Numa Praetorius escreve sobre “A Menina que não fui”
Eugen Wilhelm (Estrasburgo, 1866-1951) foi um advogado alemão e sexologista.
Jurista bilíngue em francês e alemão, Wilhelm é nomeado assessor no Tribunal de Estrasburgo, entre 1893 e 1908, quando pede demissão para evitar um escândalo envolvendo sua homossexualidade. A partir de então, recolhe-se da vida pública e se dedica a escrever sobre literatura. Em 1919, refunda a Revue juridique d’Alsace et de Lorraine.
Sob o pseudônimo “Numa Praetorius”, escreveu artigos e resenhas sobre homossexualidade e sexologia, sendo, junto com Hans Magnus Hirschfeld, um pioneiro nos estudos de sexualidade e gênero. Juntos conduziram também a publicação anual Bibliographie der Homosexualität [Bibliografia da homossexualidade].
Às vésperas da Segunda Guerra Mundial, descobre-se a verdadeira autoria dos textos assinados por Numa Praetorius. Em 1925, ele colabora com mais uma revista sobre homossexualidade: Inversions [Inversões].

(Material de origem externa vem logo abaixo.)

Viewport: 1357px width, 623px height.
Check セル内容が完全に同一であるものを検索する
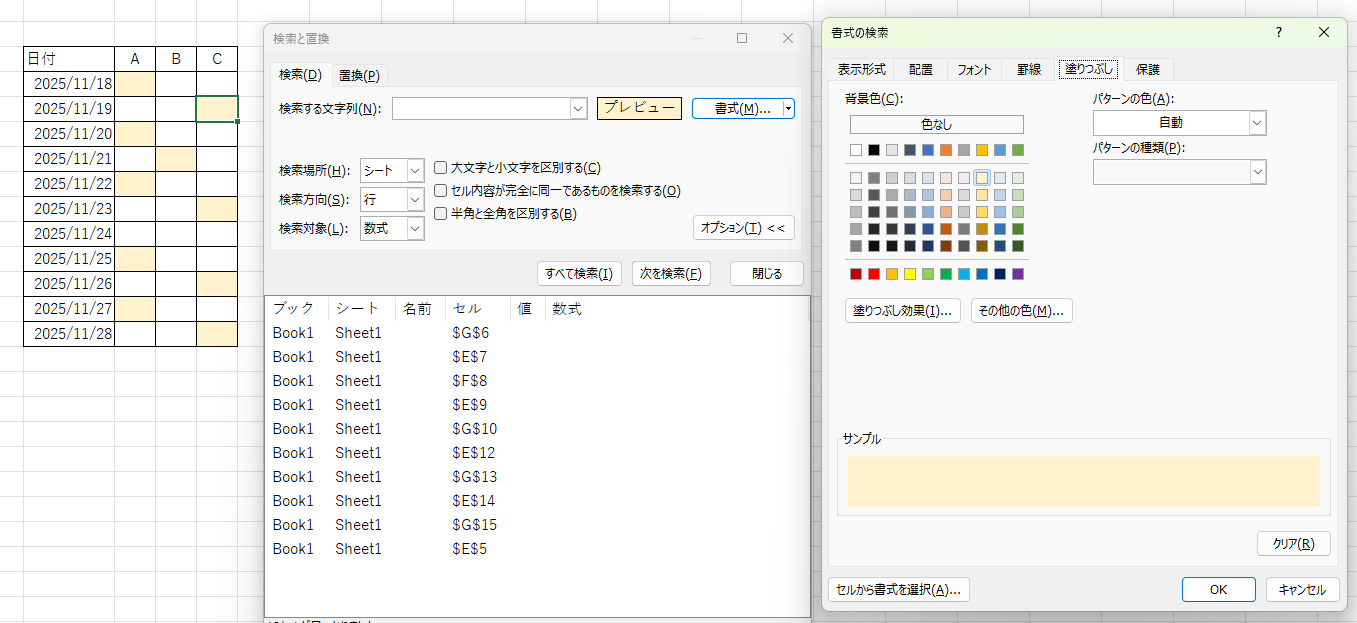pyautogui.click(x=441, y=190)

O texto abaixo foi publicado nos Zwischenstufen unter besonderer Berücksichtigung der Homosexualität [Anais de estágios sexuais intermediários com ênfase à homossexualidade], VI, 1904, pp.625-628. Na resenha de Numa Praetorius, percebe-se uma leitura geral de La Fille manquée, um pouco precipitada, como se vê no emprego de nomes errados dos personagens e em certas evocações equivocadas do enredo.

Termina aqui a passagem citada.